_Data in this exercise_
━━━━━━━━
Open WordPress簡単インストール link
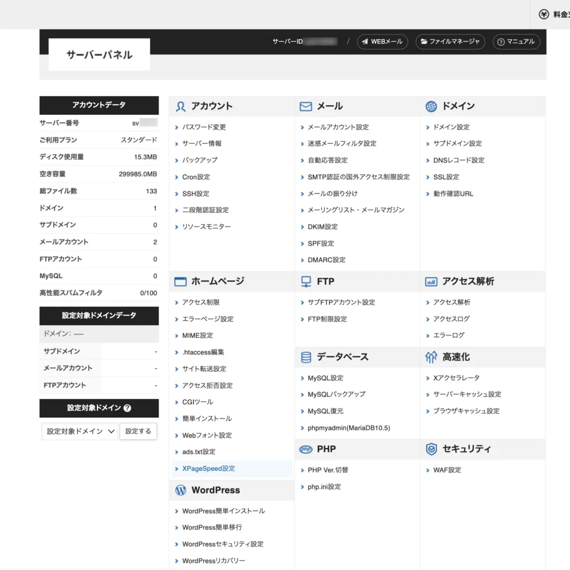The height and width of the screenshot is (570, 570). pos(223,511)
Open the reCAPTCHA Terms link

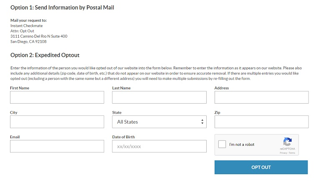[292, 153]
━━━━━━━━
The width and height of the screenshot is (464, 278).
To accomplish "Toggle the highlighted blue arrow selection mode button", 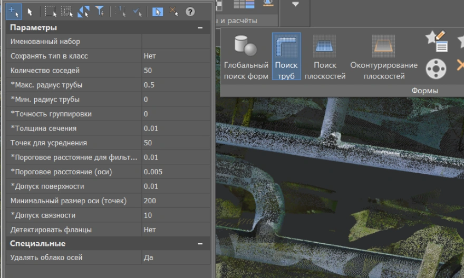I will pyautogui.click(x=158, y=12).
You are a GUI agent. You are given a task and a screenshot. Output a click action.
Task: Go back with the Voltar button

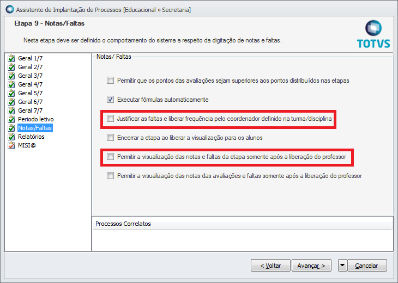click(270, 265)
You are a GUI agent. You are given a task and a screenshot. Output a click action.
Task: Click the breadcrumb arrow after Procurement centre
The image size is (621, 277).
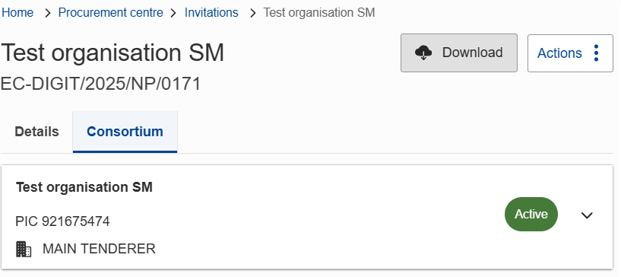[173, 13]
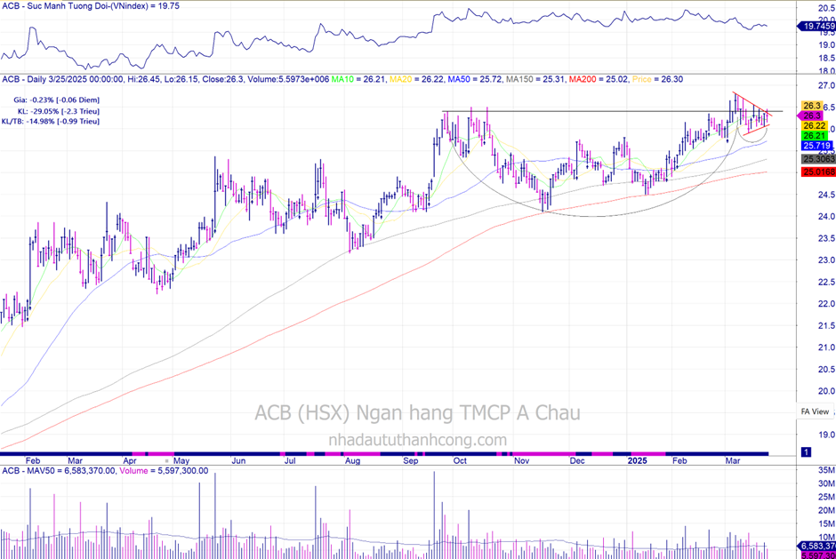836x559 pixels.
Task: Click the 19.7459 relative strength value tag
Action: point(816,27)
━━━━━━━━
_What is expected_
In the entries above, find the line containing "Task: Go back with the Voltar button" and the line containing "Task: Click the breadcrumb"; give again exactly those two lines and every line between them, minus the pictures.

_Solution for this exercise_
Task: Go back with the Voltar button

click(270, 265)
You are a GUI agent. You are given a task and a screenshot. Output a click action.
Task: Click the breadcrumb arrow after Procurement centre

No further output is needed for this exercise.